"Direct cash transfers" have become a trendy topic in philanthropic circles recently. Yet the question of their effectiveness is not a new one: do I hand the $5 bill to the man on the street corner, or is the risk too big that my generosity will in fact “hurt” him?

While giving cash directly to strangers is an act as ancient as almsgiving, recent uses of technology by philanthropic organizations have created a new playing field.

Philanthropy Daily reported on this trend a year ago: the mantra of “maximum efficiency” upheld by systems-level philanthropic programs for years has backfired in the wake of new research findings.

A report from the Center for Global Development and the Overseas Development Institute in 2015 stated that “cash transfers are among the most well-researched and rigorously-evaluated humanitarian tools of the last decade,” naming them the “‘first best’ response to crises.”

Providing funds directly to those in need had proven itself over decades to be the most effective way of meeting those needs. Without the mediation of organizations determining people’s needs, monetary gifts are both more flexible and cheaper to deliver. People will spend their money on what they actually need, and they will get the complete cut of that money.

The counter-argument to this should be obvious, as it is the very argument upon which large philanthropic organizations have staked their claims of preeminence for over a century: people cannot be trusted to spend money in ways that will truly help them out the most.[1]

But decades of research tell a different story. According to the Center’s report, a World Food Programme project in Ethiopia provided both cash and food to residents, and found that the cash gifts were more efficient than the food aid by 25-30%.

The people in those crisis situations agree: an International Rescue Committee project in Lebanon found that 80% of people preferred cash to any other form of aid.

According to the report’s research on crisis situations in Ecuador, Niger, Uganda, and Yemen, 18% more people could have been aided, at no extra cost, if everyone had been given cash rather than food.

In a recent article at The Atlantic Benjamin Soskis points out that the rise in direct cash giving places “the onus on donors, big and small, to defend the priority of their own humanitarian prerogatives against those of the people they seek to help.”
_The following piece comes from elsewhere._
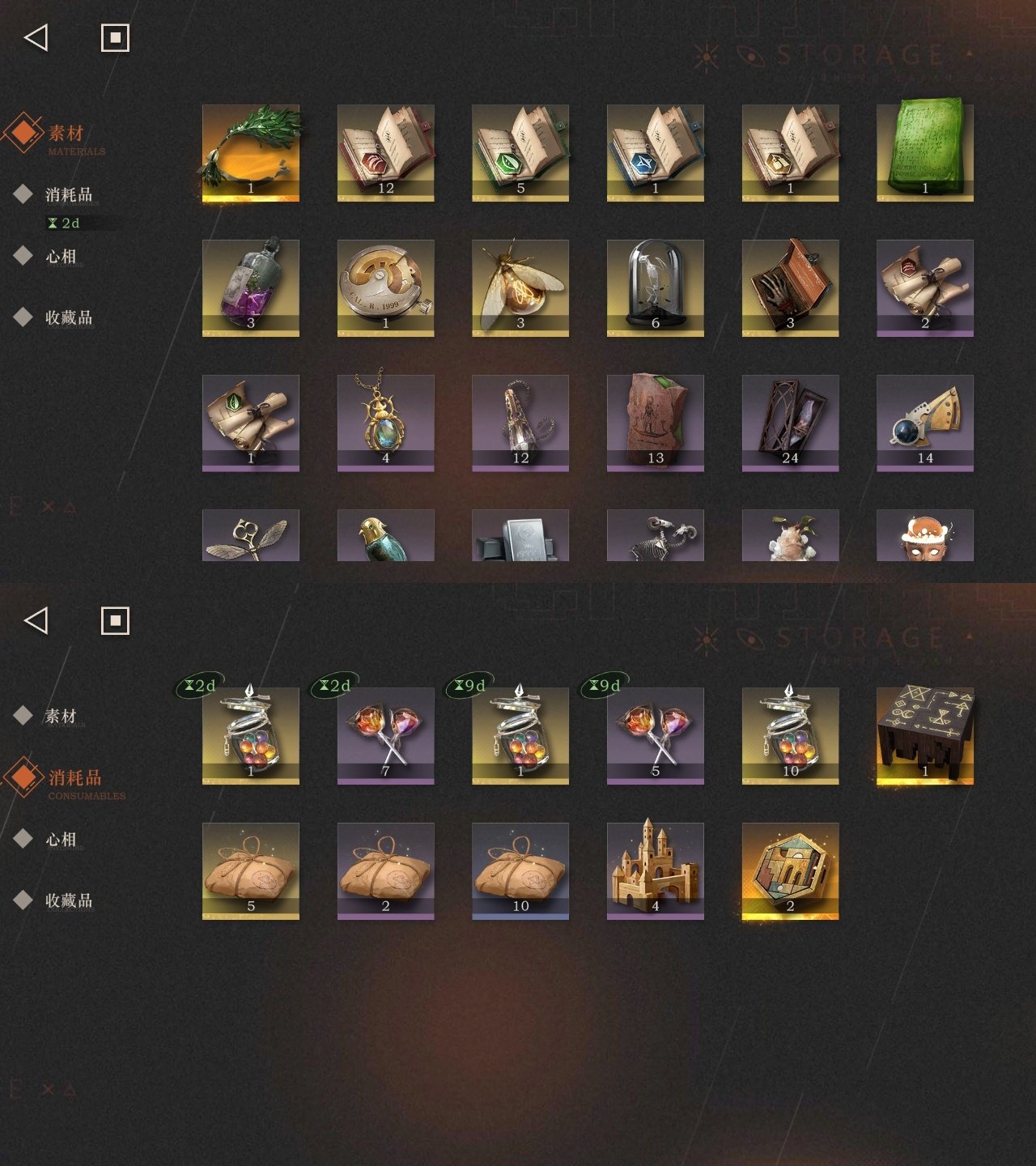Switch to 素材 tab in lower panel
This screenshot has height=1166, width=1036.
[x=61, y=716]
To test if an organization is really helping out a particular person or group of people in the most efficient way, it is becoming easier for someone to simply give their own money directly and compare the results.

The ease, Soskis writes, and the consequent trend, of people transferring cash to those in need directly, has provided a new “benchmark” for the effect of the money donated: the operation of big-name charities, which have for decades operated behind a necessary veil of trust, can now be compared to the effectiveness of a direct donation. While this might not be feasible on an individual level, the rise of this sort of giving on a large scale makes the task of comparison actually feasible, as the Center for Global Development’s report demonstrates. 

While modern technology in the charitable sphere is not without its shortcomings (read here and here), it seems that this is a place where it actually provides a great advantage.

The service of GiveDirectly is a bright example of this: anyone can get on the site and instantly donate, directly, to a person in need. That person can then post real-time updates of the ways in which that money is changing their lives. Digital payments make the transfer and distribution of cash much cheaper, more immediate, transparent, traceable, and secure.

In short, donors can rely less and less necessarily on the mediation of either a philanthropic organization with its own vision and goals, or the reports of scientific research with its own definitions of “efficiency.” Givers can confirm reports like that of the CGD with their own experience, tearing down the narratives of systematic, max-efficiency giving that have disparaged the act of individual charity for too long.  

And this form of giving can only gain a stronger foothold as digital cash transfer apps like Venmo and Cash App become more popular forms of currency exchange, especially among millennials. If this shift has done anything to change the nature of giving, it has made transferring money to someone else digitally feel exactly equivalent to handing that person a handful of paper dollars: or, for many, replaced that feeling. The only difference is, now direct “handing” can happen, instantly, across continents.

As Soskis points out, direct giving is not truly a revolution in charity, but a return to the way in which charity was practiced for centuries: the difference being that, traditionally, individual gifts of charity were supported by argument of morality, not of efficiency.

Perhaps the focus on efficiency that underlies this trend of direct cash transfer makes the future of this trend questionable: the tides might turn back when a new report comes out in a decade with a different conclusion.

Or, perhaps, technology has developed to a point where it can temper the illusions it has cast in previous decades. Perhaps it is beginning to confirm the effectiveness of what had been established for centuries as both a moral and a civic good: a gift freely given from one human being to another in need.

 


[1] In 1889 Andrew Carnegie, the father of modern philanthropy, wrote an essay titled “The Gospel of Wealth,” in which he argued against what he called “indiscriminate almsgiving,” saying that it would be “better for mankind that the millions of the rich were thrown into the sea than so spent as to encourage the slothful, the drunken, the unworthy.”